Two postgraduates with B.Ed. degree support themselves by selling lottery

Impaired vision has not taken away the zing from A.O. Rosily’s determination to lead a normal life nor has she let the fever that triggered her vision loss dictate terms to her. Even a fall at her residence in Ayampuzha four years ago that left her bed-ridden for long has not sapped her strength though her pleas for medical help and a government job fell on deaf ears, forcing the post-graduate in history with a B.Ed. degree to take up sale of lottery tickets for a living.

With the help and support of well-wishers like K.C. Velayudhan, who is also a post-graduate with a B.Ed degree and sells lottery tickets at the KSRTC stand, Rosily is limping back to normal life. But the huge medical expense for an immediate hip replacement surgery has cast shadows on the life of this 44-year-old.

“I need at least Rs. three lakh for the surgery. But I have no idea from where it will come. I earn a meagre Rs. 230 a day if I am able to sell 50 lottery tickets worth Rs. 20 each daily,” said Rosily as she handed over a Dhanasree lottery ticket to one of her customers.

Rosily’s journey from home to Angamaly begins at 9 a.m. “I take a 45-minute bus ride from Ayampuzha to reach Aluva each morning. It’s becoming difficult as the hip joint pain is really miserable. My mother, Kutty, 68, takes care of all my needs at home,” she said while moving her fingers to pick a Karunya lottery for a bus passenger.

The visually impaired, who completed her M.A. History from Maharajas College and took B. Ed from Govt. Training College at Thrissur, had worked as an assistant on a temporary basis at Sree Sankaracharya University of Sanskrit and a telephone operator at the Blind School in Aluva before taking up sale of lottery tickets.

“I tried to meet Chief Minister Oommen Chandy at his mass contact programme but could not meet him due to the huge rush at the programme held at Kakkanad in November last year. I sought help for my treatment but received only Rs. 2,000 assistance from the authorities. I started selling lottery using this money,” she said.

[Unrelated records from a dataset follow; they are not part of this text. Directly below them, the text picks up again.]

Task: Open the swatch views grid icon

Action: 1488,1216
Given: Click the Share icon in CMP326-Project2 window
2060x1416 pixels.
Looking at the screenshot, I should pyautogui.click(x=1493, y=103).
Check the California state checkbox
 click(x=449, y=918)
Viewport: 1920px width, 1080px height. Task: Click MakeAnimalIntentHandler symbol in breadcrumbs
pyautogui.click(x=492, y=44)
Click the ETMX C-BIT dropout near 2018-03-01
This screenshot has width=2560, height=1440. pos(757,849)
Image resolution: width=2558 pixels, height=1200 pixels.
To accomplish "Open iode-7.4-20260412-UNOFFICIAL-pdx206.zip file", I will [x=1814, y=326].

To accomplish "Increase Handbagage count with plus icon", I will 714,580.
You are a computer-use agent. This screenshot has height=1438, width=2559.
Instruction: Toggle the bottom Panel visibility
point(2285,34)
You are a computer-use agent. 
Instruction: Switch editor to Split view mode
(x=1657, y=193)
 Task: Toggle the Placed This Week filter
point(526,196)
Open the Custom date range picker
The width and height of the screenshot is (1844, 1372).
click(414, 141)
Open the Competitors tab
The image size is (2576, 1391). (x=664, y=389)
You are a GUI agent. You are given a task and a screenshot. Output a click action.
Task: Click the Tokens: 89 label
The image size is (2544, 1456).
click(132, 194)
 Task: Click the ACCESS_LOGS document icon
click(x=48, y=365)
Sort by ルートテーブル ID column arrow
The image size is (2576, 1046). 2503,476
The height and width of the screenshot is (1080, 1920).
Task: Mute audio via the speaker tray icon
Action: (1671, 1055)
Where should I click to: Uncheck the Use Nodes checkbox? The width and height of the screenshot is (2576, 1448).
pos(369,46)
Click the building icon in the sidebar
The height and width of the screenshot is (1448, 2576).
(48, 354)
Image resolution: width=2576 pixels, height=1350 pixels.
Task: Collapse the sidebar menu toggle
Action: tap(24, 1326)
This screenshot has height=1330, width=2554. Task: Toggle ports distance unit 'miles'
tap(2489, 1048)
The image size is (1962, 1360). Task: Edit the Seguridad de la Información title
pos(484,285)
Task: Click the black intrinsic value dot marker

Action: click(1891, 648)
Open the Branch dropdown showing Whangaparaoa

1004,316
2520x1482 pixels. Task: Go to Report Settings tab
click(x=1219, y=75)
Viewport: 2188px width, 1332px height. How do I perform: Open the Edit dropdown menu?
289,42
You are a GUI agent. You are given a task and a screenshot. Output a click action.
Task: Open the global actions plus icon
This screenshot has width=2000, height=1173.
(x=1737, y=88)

Velayudhan, who takes care of Rosily and participates with her in the activities of the Kerala Federation of the Blind, feels there is little support for the disabled in society. “We are rejected everywhere. Even though the authorities claim they are giving opportunities to the blind, there are only a very few seats in the government sector for us. They do not even provide a lift or a ramp for easy movement of the disabled in government offices,” he said.

For Velayudhan, sale of lottery tickets has lit up his otherwise difficult life with his mother and two brothers and sisters. A resident of Paduvapuram near Karukutty, this 35-year-old did his M.A in Politics from Kerala Varma College in Thrissur and completed his B.Ed. from Ottapalam NSS. Training College.

“I have searched for many jobs but failed; the system is against the disabled. We are worried about our future. We do not have any savings, and the earnings from lottery sale helps us meet our daily needs. We hope that the authorities will pay heed to our requests,” he said.